▸ **SOURCE TEXT**:
Equity markets in the US (S&P 500) plunged by 4.69% by the end of last week, while Gold prices advanced 6.02%. Market movements and flows have crowned a new king among ETPs: GLD, according to Deutsche Bank’s latest US ETF Market review.

The total US ETP flows from all products were USD1.1bn of inflows last week vs USD7.5bn of outflows the previous week, setting the YTD weekly flows avgerage at +USD1.7bn.

Within long only US ETPs, Equity products added another round of outflows (-USD3.1bn) last week and completed 4 weeks of straight negative flows for a total of -USD18.7bn in such period. At the same time, we have seen increasing and consistent inflows to Fixed Income and Commodity ETPs. Last week Fixed Income funds received USD2.0bn of inflows, lead by IG funds with USD1.6bn; similarly Commodity ETPs also received USD2.0bn in inflows, driven almost exclusively by Gold products with USD1.9bn. On a quarter to date basis, Equity, Fixed Income, and Commodity products have recorded flows of -USD8.7bn, +USD4.5bn, and +USD6.2bn.

Recently, another face of the risk off trade has been most notable among long only US-focused Sector ETPs. Flows pattern among sectors grouped by business cycle sensitivity suggest that fears about a US recession have increased. In the risk off trades earlier this year we had seen outflows from Global Cyclicals, inflows to Defensives, and flat flows to Domestic Cyclicals, suggesting that most of the defensive trade was being fuelled by global growth concerns; however sector allocations took a clear shift during last week with Domestic Cyclicals experiencing massive outflows of USD2.9bn, while Global Cyclicals recorded USD1.6bn of outflows and Defensives received USD518m in inflows (Figure 2).

There were four new ETPs and one ETN launched in the NYSE Arca during the last week. The new products offer access to US Mortgage REITs, Target Date funds, Emerging Markets Small Cap stocks and Volatility exposure (See further details on Figure 3).
Total weekly turnover decreased by 40.8% to USD516bn vs USD872bn in the previous week. The largest decrease was on Equity ETP turnover which fell by USD308bn or 40.3% to USD456bn. Commodity ETPs turnover decreased by USD26bn to USD33.9bn last week, mainly driven by Precious Metals ETPs. Finally, Fixed Income products turnover decreased by 47.1% totaling USD21.9bn at the end of last Friday.

The economy may not be in recession yet, but ETP AUM growth already entered into negative territory for 2011. Assets dropped by USD20.5bn or 2.1% falling to USD982bn as of the end of last Friday. On a YTD basis ETPs have recorded negative growth of 1.3% or a USD13.4bn slip.

▸ **RECORDED INFORMATION**:
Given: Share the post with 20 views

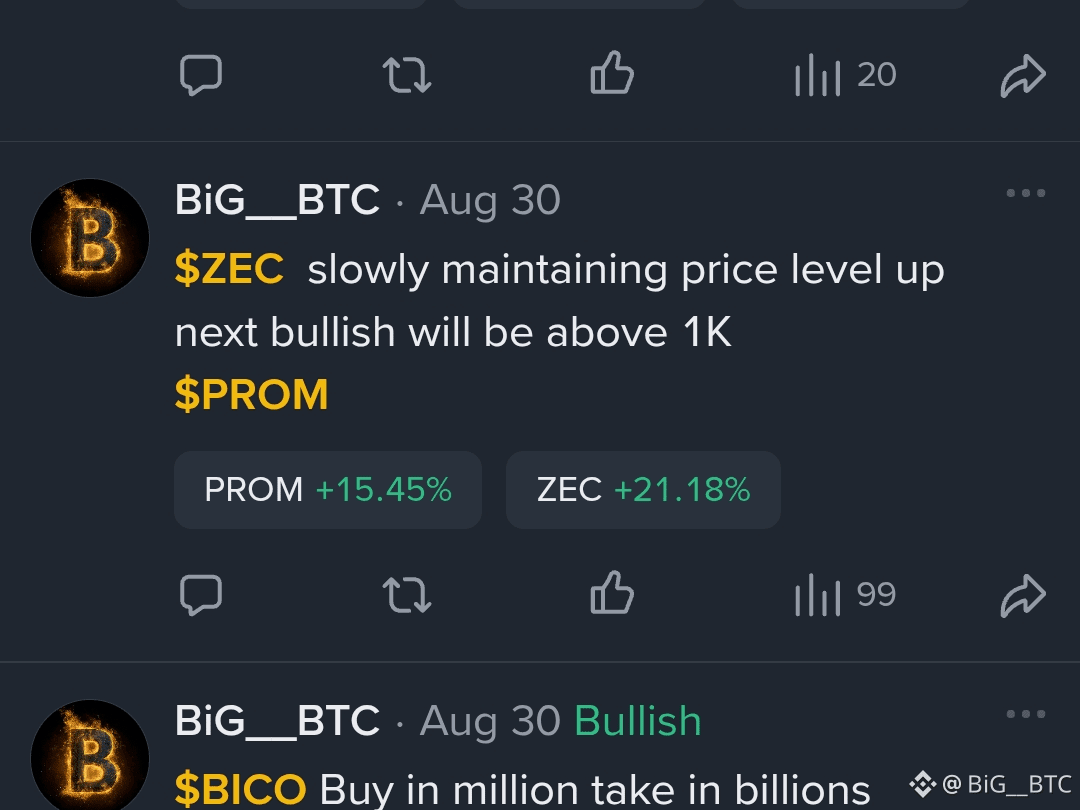Looking at the screenshot, I should 1024,75.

▸ **PROBLEM DETAILS**: Reproduce the passage of the US ETP flows text starting at "Recently, another face" and ending at "inflows (Figure 2).", substituting "Defensive Sectors" for every occurrence of "Defensives".

▸ **EXPECTED OUTPUT**:
Recently, another face of the risk off trade has been most notable among long only US-focused Sector ETPs. Flows pattern among sectors grouped by business cycle sensitivity suggest that fears about a US recession have increased. In the risk off trades earlier this year we had seen outflows from Global Cyclicals, inflows to Defensive Sectors, and flat flows to Domestic Cyclicals, suggesting that most of the defensive trade was being fuelled by global growth concerns; however sector allocations took a clear shift during last week with Domestic Cyclicals experiencing massive outflows of USD2.9bn, while Global Cyclicals recorded USD1.6bn of outflows and Defensive Sectors received USD518m in inflows (Figure 2).